Reasons why Google and Apertium should sponsor it
Apertium translates European languages into other European languages mainly and my proposal for Google Summer of Code 2023 will open up the possibility for future translation in Asian languages which usually do not have space between words in sentences. The Japanese repository in apertium has not been updated for over two years and I believe my task for GSoC2023 will make this repository more active. I also believe my proposal will expand the possibility of creating Asian Language and Other language pairs in the future.
Work plan
Time period | Weekly Goal | Details |
---|---|---|
Week 1
May 29 - June 4 |
Investigating word segmentation and tokenization from paper, and summarising useful findings into a report | Looking up NLP conference papers on word segmentation or tokenization, and checking popular Japanese tokenizers such as MeCab and Juman. |
Week 2:
June 5 - June 11 |
Testing possible algorithms for tokenization and becoming aware of the pros and cons of them | N-gram, Maximal matching, Viterbi, SentensePiece, etc... |
Week 3:
June 12 - June 18 |
Analyzing drawbacks of current tokenization for apertium-iii and apertium-jpn | Drawing up a report and thinking of what hybrid model needs to cover. |
Week 4:
June 19 - June 25 |
Producing a hybrid model | Trying to minimize the drawbacks of the current tokenizer and make the model more efficiently. |
Week 5:
June 26 - July 2 |
Analyzing the model and improving it | Checking efficiency of memory usage and speed of the model.
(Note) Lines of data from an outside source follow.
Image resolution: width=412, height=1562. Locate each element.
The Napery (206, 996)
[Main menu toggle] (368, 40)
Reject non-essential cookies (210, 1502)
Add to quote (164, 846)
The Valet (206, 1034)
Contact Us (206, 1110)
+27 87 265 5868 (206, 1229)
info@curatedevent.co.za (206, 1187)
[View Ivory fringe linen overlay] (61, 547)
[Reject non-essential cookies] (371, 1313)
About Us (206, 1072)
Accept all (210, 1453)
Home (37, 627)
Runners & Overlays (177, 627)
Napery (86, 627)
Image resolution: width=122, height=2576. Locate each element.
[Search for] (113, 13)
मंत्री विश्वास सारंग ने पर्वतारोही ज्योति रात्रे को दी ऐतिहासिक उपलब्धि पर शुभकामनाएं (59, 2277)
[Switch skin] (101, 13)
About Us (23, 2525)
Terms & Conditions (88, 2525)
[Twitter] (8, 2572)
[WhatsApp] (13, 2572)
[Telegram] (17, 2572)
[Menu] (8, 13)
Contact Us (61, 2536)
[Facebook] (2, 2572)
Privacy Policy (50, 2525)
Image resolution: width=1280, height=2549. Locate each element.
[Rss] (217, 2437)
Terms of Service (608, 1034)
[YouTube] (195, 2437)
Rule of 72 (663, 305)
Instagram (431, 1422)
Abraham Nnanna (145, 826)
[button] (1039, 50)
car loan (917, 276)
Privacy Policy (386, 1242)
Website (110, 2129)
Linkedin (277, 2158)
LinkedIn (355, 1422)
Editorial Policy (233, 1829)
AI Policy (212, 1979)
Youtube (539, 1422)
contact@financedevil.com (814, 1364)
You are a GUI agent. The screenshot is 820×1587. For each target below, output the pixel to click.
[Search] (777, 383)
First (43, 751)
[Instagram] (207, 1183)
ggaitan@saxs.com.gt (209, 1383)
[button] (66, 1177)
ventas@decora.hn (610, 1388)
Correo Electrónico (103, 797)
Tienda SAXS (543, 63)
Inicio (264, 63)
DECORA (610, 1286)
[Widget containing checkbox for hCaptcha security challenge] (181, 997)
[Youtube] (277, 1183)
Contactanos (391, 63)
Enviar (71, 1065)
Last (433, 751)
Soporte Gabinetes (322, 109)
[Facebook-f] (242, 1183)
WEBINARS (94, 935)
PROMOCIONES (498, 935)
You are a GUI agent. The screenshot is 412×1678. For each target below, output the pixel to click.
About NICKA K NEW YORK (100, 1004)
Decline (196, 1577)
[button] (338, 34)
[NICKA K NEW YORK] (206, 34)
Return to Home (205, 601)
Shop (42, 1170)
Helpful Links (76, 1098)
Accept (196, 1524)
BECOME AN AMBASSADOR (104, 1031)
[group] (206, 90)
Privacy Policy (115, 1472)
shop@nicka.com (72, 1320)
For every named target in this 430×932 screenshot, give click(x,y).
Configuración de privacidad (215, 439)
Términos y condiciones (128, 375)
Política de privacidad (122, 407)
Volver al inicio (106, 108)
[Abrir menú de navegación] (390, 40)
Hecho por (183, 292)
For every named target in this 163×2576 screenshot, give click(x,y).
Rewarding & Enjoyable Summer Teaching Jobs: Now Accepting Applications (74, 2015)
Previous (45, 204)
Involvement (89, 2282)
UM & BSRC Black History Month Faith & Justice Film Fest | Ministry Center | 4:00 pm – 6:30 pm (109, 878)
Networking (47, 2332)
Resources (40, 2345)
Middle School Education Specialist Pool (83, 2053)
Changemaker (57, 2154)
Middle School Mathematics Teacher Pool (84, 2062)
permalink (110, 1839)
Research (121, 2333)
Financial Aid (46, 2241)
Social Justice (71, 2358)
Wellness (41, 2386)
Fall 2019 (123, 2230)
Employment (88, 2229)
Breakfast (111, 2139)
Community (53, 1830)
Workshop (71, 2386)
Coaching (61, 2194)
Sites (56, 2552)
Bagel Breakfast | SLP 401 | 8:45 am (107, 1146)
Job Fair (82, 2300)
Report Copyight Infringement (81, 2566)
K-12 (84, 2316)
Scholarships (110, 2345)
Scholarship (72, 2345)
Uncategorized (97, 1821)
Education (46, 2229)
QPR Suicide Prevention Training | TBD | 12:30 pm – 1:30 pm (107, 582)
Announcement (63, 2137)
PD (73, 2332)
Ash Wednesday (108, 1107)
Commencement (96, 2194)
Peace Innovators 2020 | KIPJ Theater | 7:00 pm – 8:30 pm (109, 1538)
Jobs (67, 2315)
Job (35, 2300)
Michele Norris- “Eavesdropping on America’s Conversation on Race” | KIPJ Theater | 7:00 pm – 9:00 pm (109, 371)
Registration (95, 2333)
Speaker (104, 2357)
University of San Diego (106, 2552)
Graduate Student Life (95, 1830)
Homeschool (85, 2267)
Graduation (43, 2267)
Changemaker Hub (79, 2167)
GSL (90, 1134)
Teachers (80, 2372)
If it has room for improvement, improve it. |
Week 6:
July 3 - July 9 |
Testing the hybrid model | Testing speed and accuracy with texts, comparing manually tokenized sentences and the one tokenized with the hybrid model. |
Mid-term Evaluation | ||
Week 7:
July 10 - July 16 |
Converting the model into a faster language | Python model to C++ |
Week 8:
July 17 - July 23 |
Converting the hybrid model into apertium-jpn | Sending a pull request and refactoring the code. |
Week 9:
July 24 - July 30 |
Improving twol file and lexicon file | Adding more kanji, hiragana, and katakana in it and organizing the file for better use. Evaluation of coverage improvement. |
Week 10:
July 31 - Aug 6 |
Improving disambiguation for Japanese | Adding grammar to lexical selection, determiner, and remove reading noun. Evaluation of Coverage improvement. |
Week 11:
Aug7 - Aug13 |
Testing and fixing bugs | Testing accuracy and speed with texts and refactoring the code. |
Week 12:
Aug 14 - August 20 |
Finalise GSOC project | Writing reports and completing tests. |
Final Evaluation |
Coding Challenge
Integration apertium-iii transducer into apertium-jpn https://github.com/yypy22/apertium-jpn
Skills
Python, Java, C++(intermediate), JavaScript(intermediate), HTML, CSS, Docker, Django, XML, Git, jQuery I am currently a second-year student at the University of Manchester and have taken algorithm, data science, AI, programming, and software engineering lectures. I also have taken summer school at Tokyo University on NLP online and got a solo silver medal(top 4%) from the Kaggle competition. I worked as an intern last summer for a data feed system and used python, js, docker, git, HTML, CSS, and SQL mainly. I believe my basic NLP knowledge of Japanese and my experience equip me to work on this project successfully.
Other Summer Plans
I do not have any other plan and can work on the project 40hrs/week or more. My summer vacation will start from 29th May to 18th September.